The Safari is the entry-level "school" fountain pen in Lamy's product line, and it shares the attributes of most Lamy pens: they're functional, sturdy, and entirely unpretentious. Most low-end fountain pens from other manufacturers are either cheaper versions of their more expensive models, or intentionally tarted up to look like more expensive pens (Waterman's Phileas with its faux art deco styling and printed marbling pattern comes to mind.) The Safari, on the other hand, is a clean, simple, and unadorned original design.

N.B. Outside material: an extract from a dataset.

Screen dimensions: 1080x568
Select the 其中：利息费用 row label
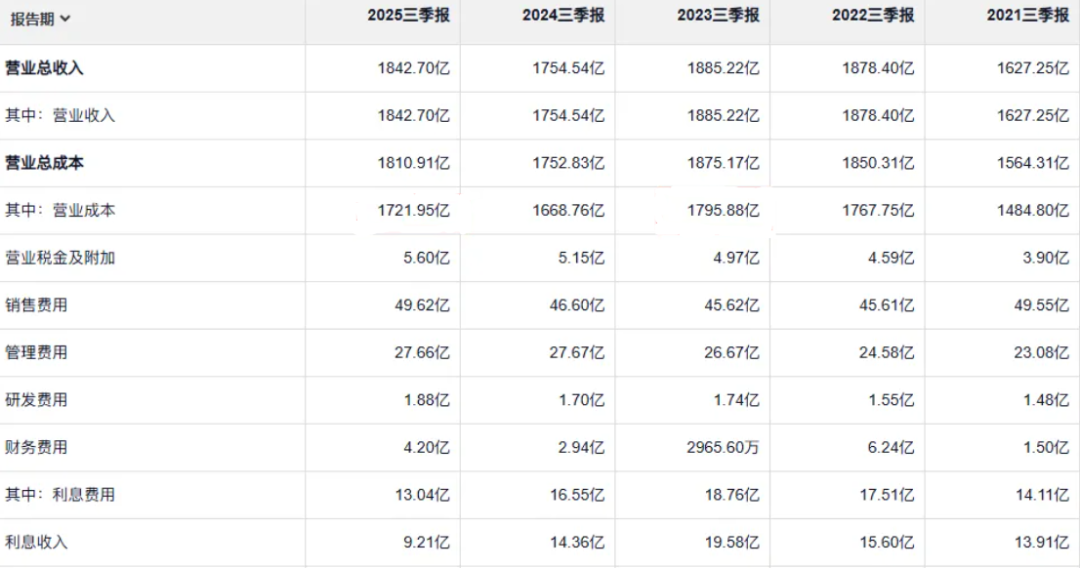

The construction of the Safari is bulletproof. It's made of ABS plastic, the nib is a steel point that's very easy to swap out, and both the Lamy standard cartridge and the optional converter hold a ton of ink. The clip is a bent wire, like an oversized paper clip, and when you put a Safari in your pocket, it'll stay right where you placed it. The Lamy steel nib is somewhat of a standard among their pens--the same nib that's on the Safari can be found on their more expensive Studio, Accent, CP1, and half a dozen other models. It just pulls straight off the feed for cleaning or replacement, and you can swap it out in five seconds for a different size. (The standard Lamy nib is inexpensive and comes in many nib sizes, from extra-fine to broad, and they even make calligraphy versions in three different widths.)
For a starter pen, the Safari represents the best value on the market. The nibs are uniformly good, the pen is damn near impossible to kill (it was designed for rough-and-tumble school use), and it can be had in many different colors. With the optional converter, you can use the many bottled inks out there, which is half the fun of writing with a fountain pen. Many fountain pen aficionados have started with a Safari, and many who did still have theirs as part of their pen rotation, because they're so tough and useful.
A note on colors and textures: the Charcoal version of the Safari has a slightly rough finish, which some people prefer over the slicker plastic finish of all the other Safaris because it's less slippery. Also, the Safari's section (the part you have your fingers on) is indented into a triangular shape to steer your fingers into the proper orientation for fountain pen writing. Most users are fine with it, but some don't like the Safari's slightly unorthodox section.
For around $30, you get a first-rate fountain pen that will hold its own against pens of three or five times the Safari's price point. It's a very utilitarian design, without a bit of "bling" on it, but when it comes to entry-level fountain pens, I can't think of a better pick for the money.